Postell had won beam titles at meets in Scotland and Ukraine, but had not faced a full slate of top competitors. Marina Gerasimova, who coaches Postell with Perskaia and Victor Vetrov at Capital Gymnastics in Burke, works most with Postell on the beam. Gerasimova believed that Postell's chances of winning the world title were distant enough that she made a bet.
"A long time ago, the girls said we needed a new beam," Gerasimova said. "So I said, when you win a world championship, I'll buy a new beam. I guess now I have to buy a new beam."
Kupets, who had never flown overseas for a meet before the world championships, was the first American to win in Hungary. The following day, Postell claimed her title. Samantha Sheehan, who trains in Cincinnati, captured a bronze medal.
"We were all shocked," Kupets said. "We were all underdogs. We were all there just trying to make the finals."
The top eight gymnasts at the meet qualified for the finals. Kupets was the fifth gymnast to perform a routine on the uneven bars and she received a score of 9.55. Next to compete was Svetlana Khorkina, a former world champion and the 1996 Olympic bars titlist. Surprisingly, she fell twice.
"After that, I knew I had a medal," Kupets said. "Then right before the last girl was about to go, a girl from the Netherlands told me, 'I think you're going to get the gold medal.' I was just so excited.

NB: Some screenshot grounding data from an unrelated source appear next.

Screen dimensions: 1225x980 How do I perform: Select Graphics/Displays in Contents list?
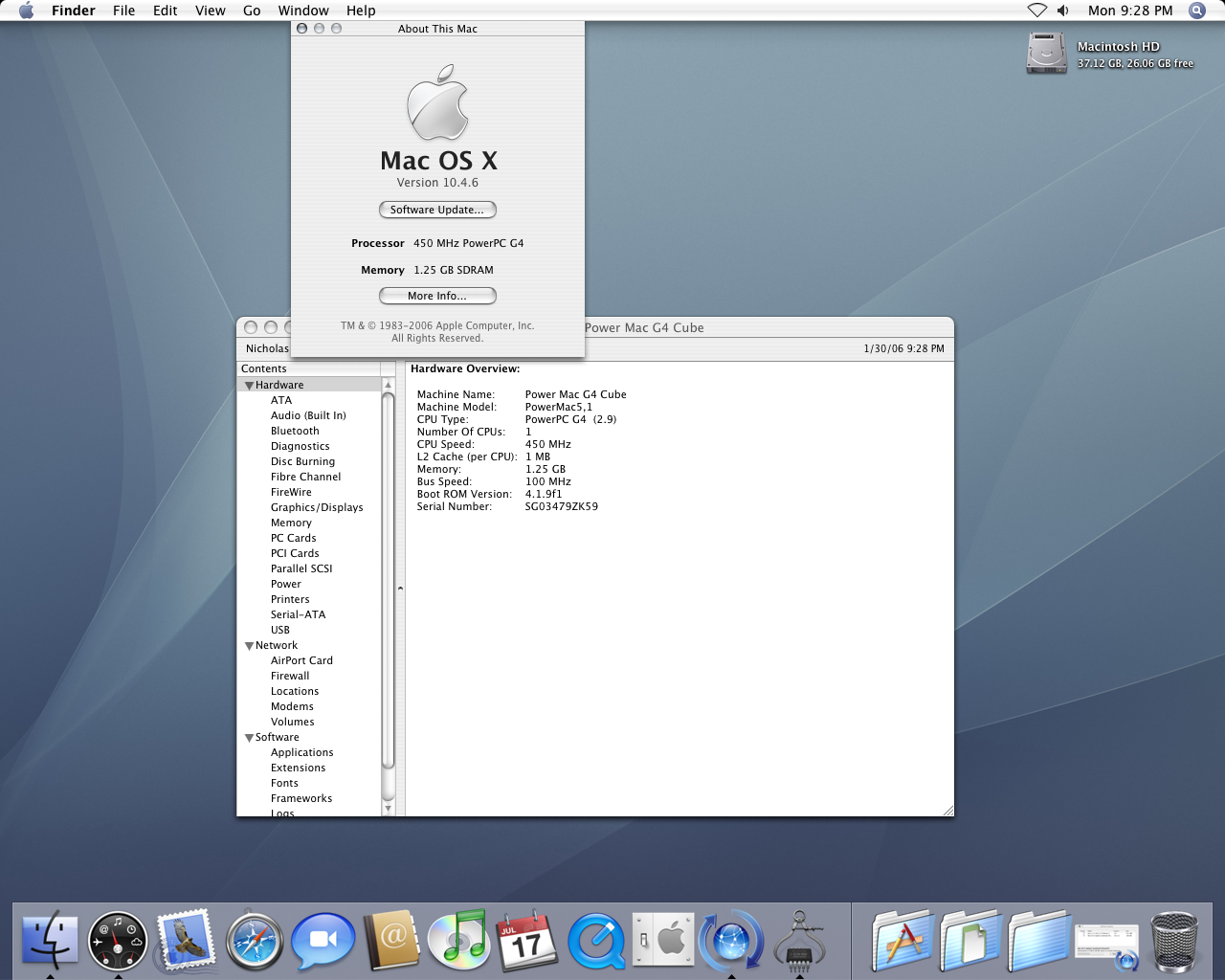(x=317, y=507)
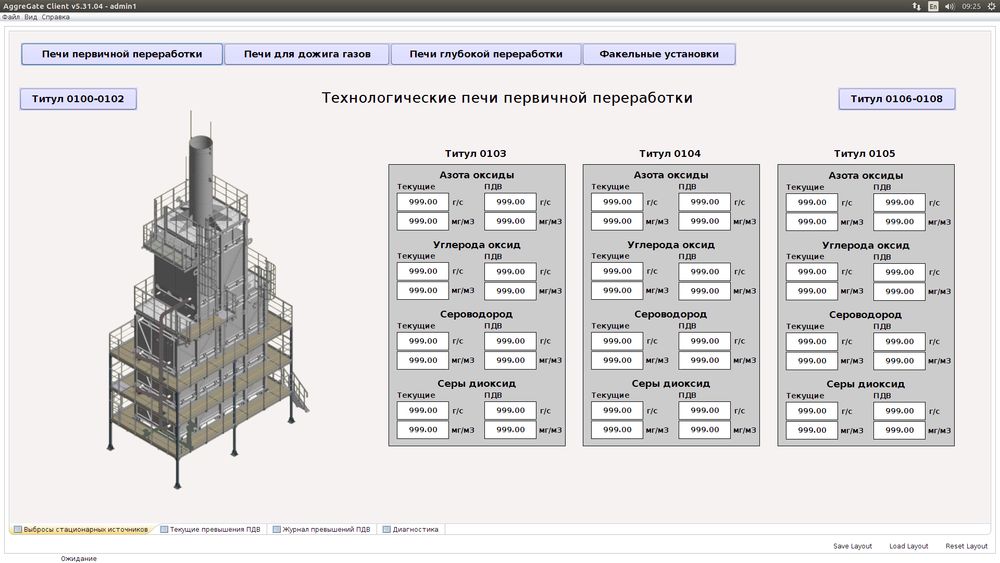Viewport: 1000px width, 563px height.
Task: Click Reset Layout link
Action: (x=966, y=546)
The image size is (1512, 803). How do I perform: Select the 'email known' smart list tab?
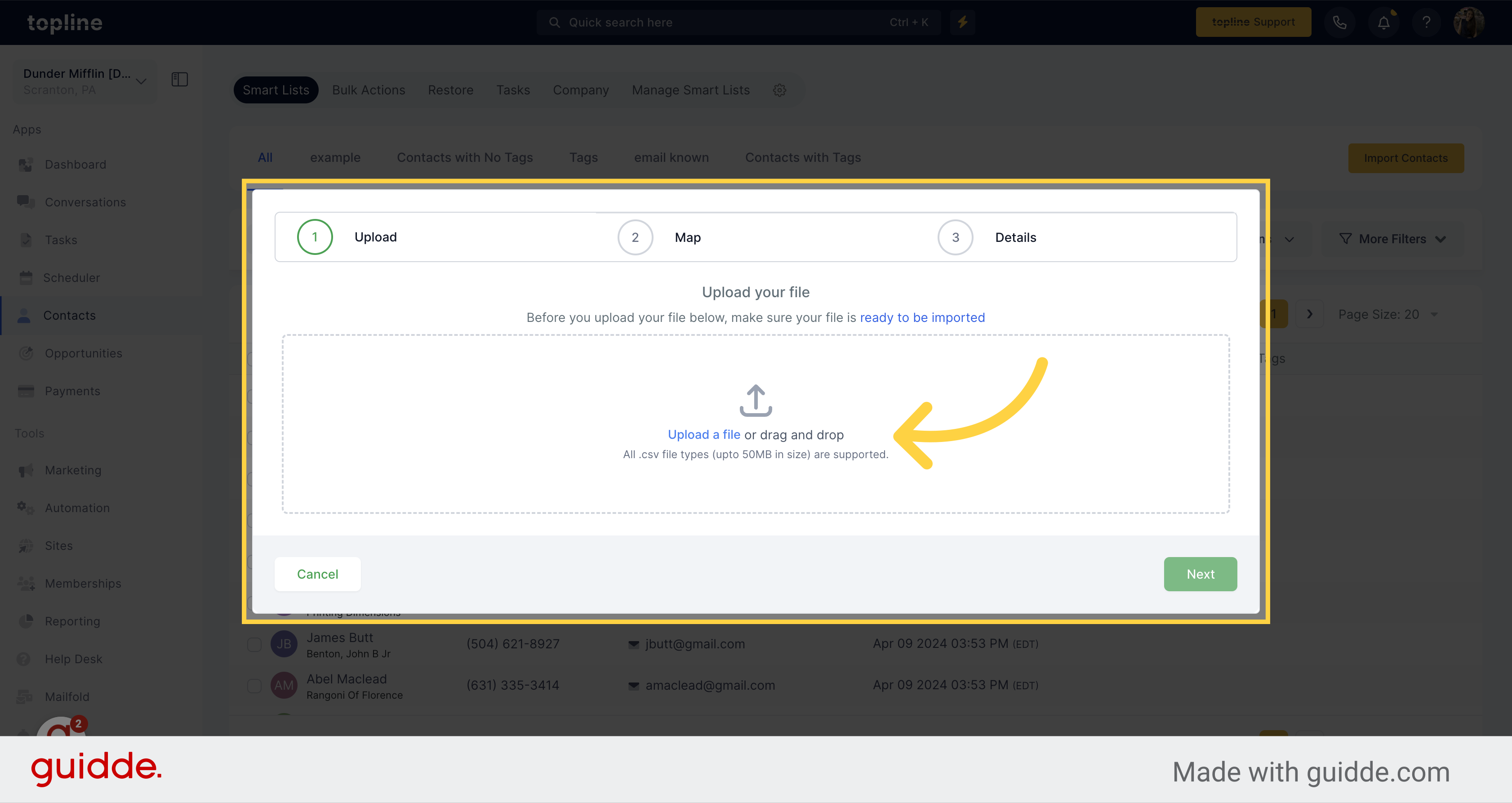pos(672,156)
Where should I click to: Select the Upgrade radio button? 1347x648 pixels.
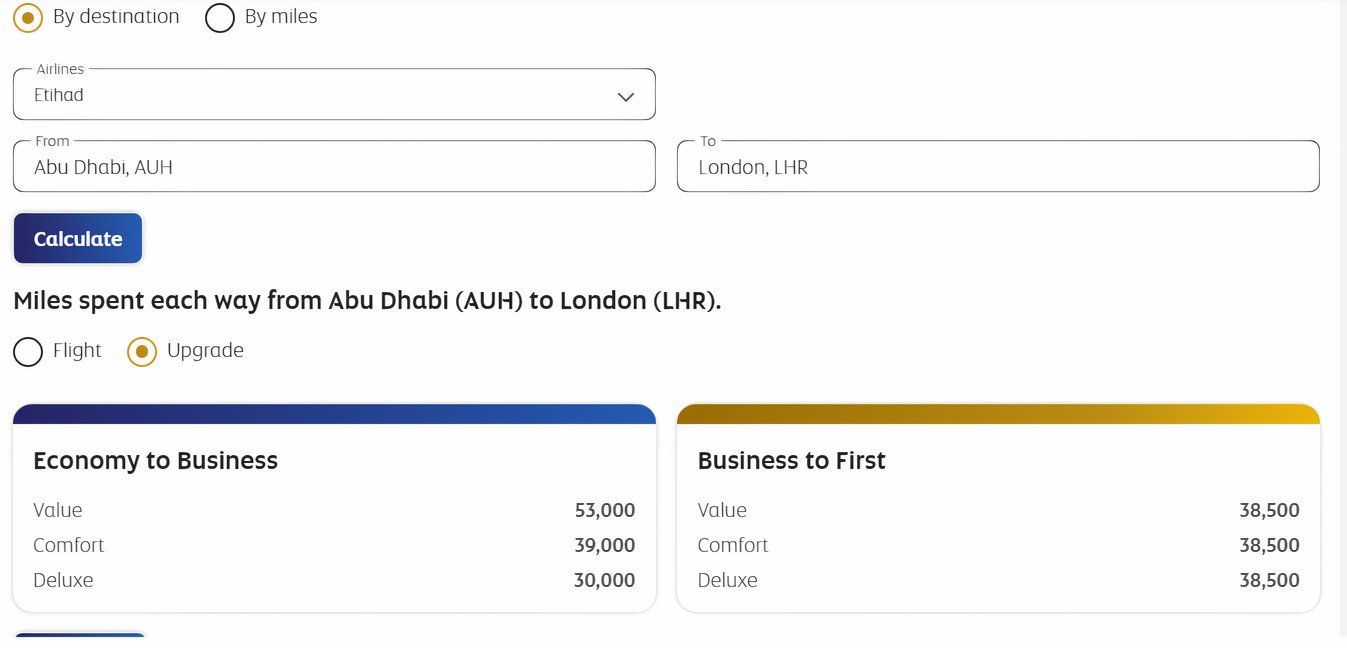142,351
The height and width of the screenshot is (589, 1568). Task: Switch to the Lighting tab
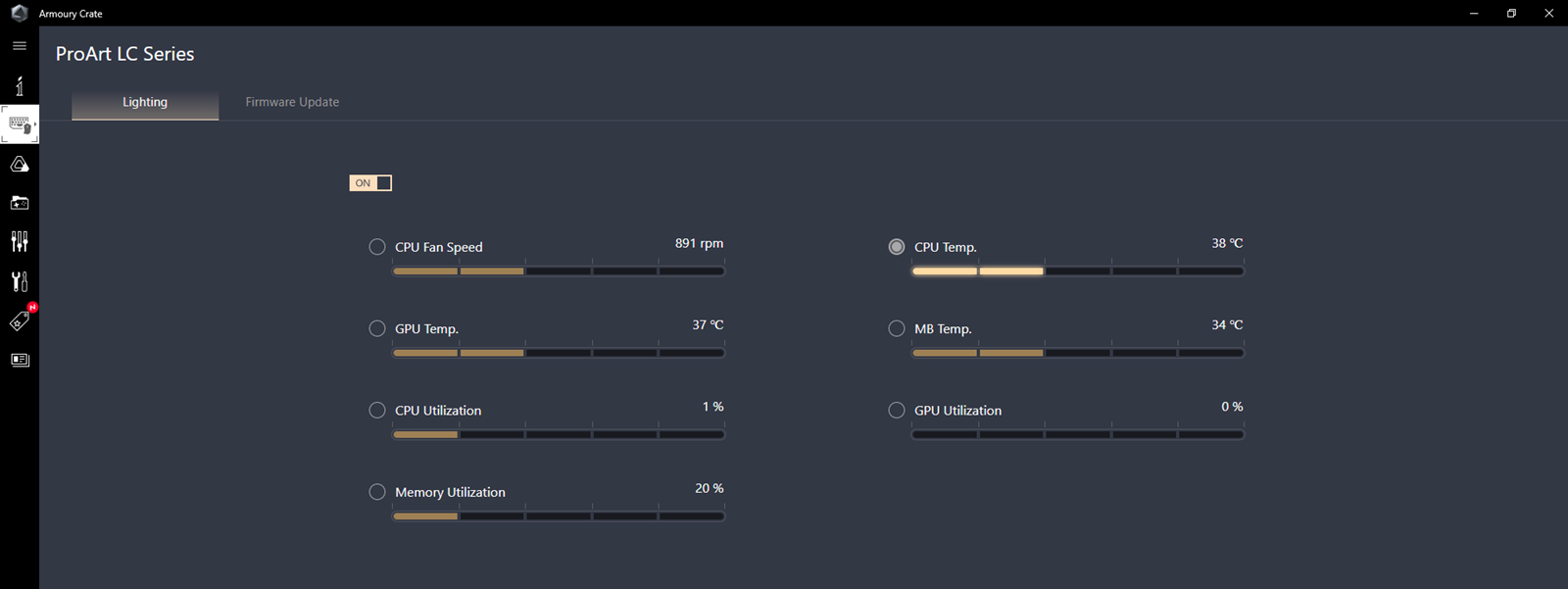[145, 102]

I just couldn't believe it."
The next day, she was nervous again, but this time for her longtime friend, Postell. In the warmup session that day, Postell had the jitters. But later on, she calmed down. The last to compete on the beam, Postell had to beat a 9.35 for the gold medal. She earned a 9.537.
"I was thinking that I had a pretty good chance," Postell said. "I was so anxious to see the score. When I did, I started crying."
A few weeks before the meet at a USA Gymnastics training camp, Postell's coaches increased the difficulty of her beam routine. Had they not, there's a good chance Postell would not have won the gold.
The gymnasts celebrated in the hotel before returning home. And then they had a few days off before training again. They have another training camp outside of Houston next month and their performances there will determine some of their future meet assignments. So even though they are world champions, they are not guaranteed anything.
"They don't make it easy for the gymnasts but it's in their best interests to do to it this way," Hill said. "It gets some of the politics out of there."
So the worlds of Kupets and Postell continue on as normal: Sleep, eat, train and do homework. When asked if she still has to do household chores, Kupets smiled.
"I can't get out of that stuff," she said. "But I'll always have my name as the world champion and no one can take that away from me."